Commissioners authorize staff study of abandoned parcels, illegal dumping and encampments in Sun Valley

Washoe County Board of County Commissioners · January 13, 2026

Get AI-powered insights, summaries, and transcripts

Subscribe
AI-Generated Content: All content on this page was generated by AI to highlight key points from the meeting. For complete details and context, we recommend watching the full video. so we can fix them.

Summary

After sustained public testimony, the board unanimously authorized more than four hours of multi‑department staff time to inventory and recommend fixes for abandoned parcels and private road parcels that have become dumping or encampment sites, with reported large volumes collected in recent cleanups.

Washoe County commissioners unanimously voted to direct county staff to spend more than four hours on a multi‑department review of abandoned and ownerless parcels where illegal dumping, squatting, and fire hazards have accumulated, particularly in Sun Valley.

Assistant County Manager Dave Solaro told the board the request responds to recurring situations where parcels have unclear ownership (heirs not identified, deceased owners, or trustee status) and where code enforcement and law enforcement have limited authority to act without clear title or statutory authority. He described examples of roadside parcels and long, narrow property strips that currently lack enforceable ownership and therefore are difficult to abate.

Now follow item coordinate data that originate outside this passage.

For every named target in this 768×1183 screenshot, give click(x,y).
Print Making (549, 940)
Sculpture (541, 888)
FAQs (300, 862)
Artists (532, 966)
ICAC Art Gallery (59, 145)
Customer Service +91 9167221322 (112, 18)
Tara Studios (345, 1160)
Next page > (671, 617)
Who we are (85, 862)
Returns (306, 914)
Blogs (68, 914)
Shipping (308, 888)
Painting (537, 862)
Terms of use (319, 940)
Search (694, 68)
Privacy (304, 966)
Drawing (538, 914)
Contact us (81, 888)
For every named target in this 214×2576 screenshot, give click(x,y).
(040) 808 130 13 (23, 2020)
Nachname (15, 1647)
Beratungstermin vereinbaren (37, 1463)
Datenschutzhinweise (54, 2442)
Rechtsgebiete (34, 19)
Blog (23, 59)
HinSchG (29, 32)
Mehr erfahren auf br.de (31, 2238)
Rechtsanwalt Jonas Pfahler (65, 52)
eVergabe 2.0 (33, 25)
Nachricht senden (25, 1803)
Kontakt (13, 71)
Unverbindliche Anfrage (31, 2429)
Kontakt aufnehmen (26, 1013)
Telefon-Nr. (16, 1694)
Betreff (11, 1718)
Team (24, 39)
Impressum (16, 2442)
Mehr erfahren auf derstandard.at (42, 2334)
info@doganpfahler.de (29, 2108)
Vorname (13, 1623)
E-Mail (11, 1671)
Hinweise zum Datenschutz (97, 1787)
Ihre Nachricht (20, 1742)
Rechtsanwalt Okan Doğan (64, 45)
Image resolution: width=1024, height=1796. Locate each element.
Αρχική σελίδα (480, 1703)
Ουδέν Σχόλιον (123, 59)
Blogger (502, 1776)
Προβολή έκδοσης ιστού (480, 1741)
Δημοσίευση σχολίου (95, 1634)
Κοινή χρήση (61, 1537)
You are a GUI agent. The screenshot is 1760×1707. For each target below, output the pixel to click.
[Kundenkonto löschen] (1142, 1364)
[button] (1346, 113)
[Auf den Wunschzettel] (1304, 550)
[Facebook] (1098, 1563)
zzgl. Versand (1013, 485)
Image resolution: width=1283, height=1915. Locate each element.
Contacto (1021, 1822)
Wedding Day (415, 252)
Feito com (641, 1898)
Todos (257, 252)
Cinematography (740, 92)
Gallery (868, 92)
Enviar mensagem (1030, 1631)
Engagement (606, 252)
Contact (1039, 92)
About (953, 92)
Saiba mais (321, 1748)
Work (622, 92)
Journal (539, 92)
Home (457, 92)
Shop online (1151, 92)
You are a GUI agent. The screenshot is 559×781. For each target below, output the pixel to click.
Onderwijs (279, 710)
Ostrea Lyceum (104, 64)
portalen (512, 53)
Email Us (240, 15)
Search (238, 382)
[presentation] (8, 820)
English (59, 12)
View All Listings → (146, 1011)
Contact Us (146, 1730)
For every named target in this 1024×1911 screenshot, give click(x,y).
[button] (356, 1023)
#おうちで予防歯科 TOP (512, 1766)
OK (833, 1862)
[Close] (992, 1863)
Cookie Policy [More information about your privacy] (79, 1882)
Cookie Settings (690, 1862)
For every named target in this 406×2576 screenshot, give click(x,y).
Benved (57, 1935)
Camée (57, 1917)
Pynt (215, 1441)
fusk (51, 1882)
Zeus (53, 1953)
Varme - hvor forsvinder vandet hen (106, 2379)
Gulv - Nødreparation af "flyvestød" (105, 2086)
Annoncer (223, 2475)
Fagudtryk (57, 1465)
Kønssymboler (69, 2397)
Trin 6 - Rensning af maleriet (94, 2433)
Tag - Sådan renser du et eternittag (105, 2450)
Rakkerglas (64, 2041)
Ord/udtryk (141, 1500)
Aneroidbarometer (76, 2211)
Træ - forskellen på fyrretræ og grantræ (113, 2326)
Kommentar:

Commissioner Marlouse Garcia described three community cleanups she helped organize and fund, citing the tangible scale: more than 4,000 tires, 12,000 pounds of e‑waste, 23,000 pounds of household hazardous waste, 136 large appliances and 75,000 pounds of general waste collected across multiple events. She said repeated, targeted cleanups need systemic policy changes — potential tools include land‑banking, targeted acquisitions, prioritizing senior homeowners for private property cleanups and other interventions.

Board members agreed the effort requires co‑ordination across multiple county departments (Assessor, Treasurer, Recorder, Sheriff’s Office, Code Enforcement, Community Services and the District Attorney). DA Michael Large said his office has already run chain‑of‑title searches for the parcel list provided; he recommended forming a task force to determine legal authority and the most expeditious remedies for each parcel.

The motion, made by Commissioner Garcia and seconded by Commissioner Andrea (Andreella), passed unanimously. Staff will return with a scoped plan, task force membership, parcel lists (public‑facing where appropriate), and recommended next steps, including legal pathways for abatement, potential use of trustee sales or county acquisition where warranted, and funding approaches.

What to expect next: Staff will inventory the parcels brought forward by community partners and internal teams, analyze chain of title and legal options for abatement, and return to the board with a phased strategy and estimated staff time and costs.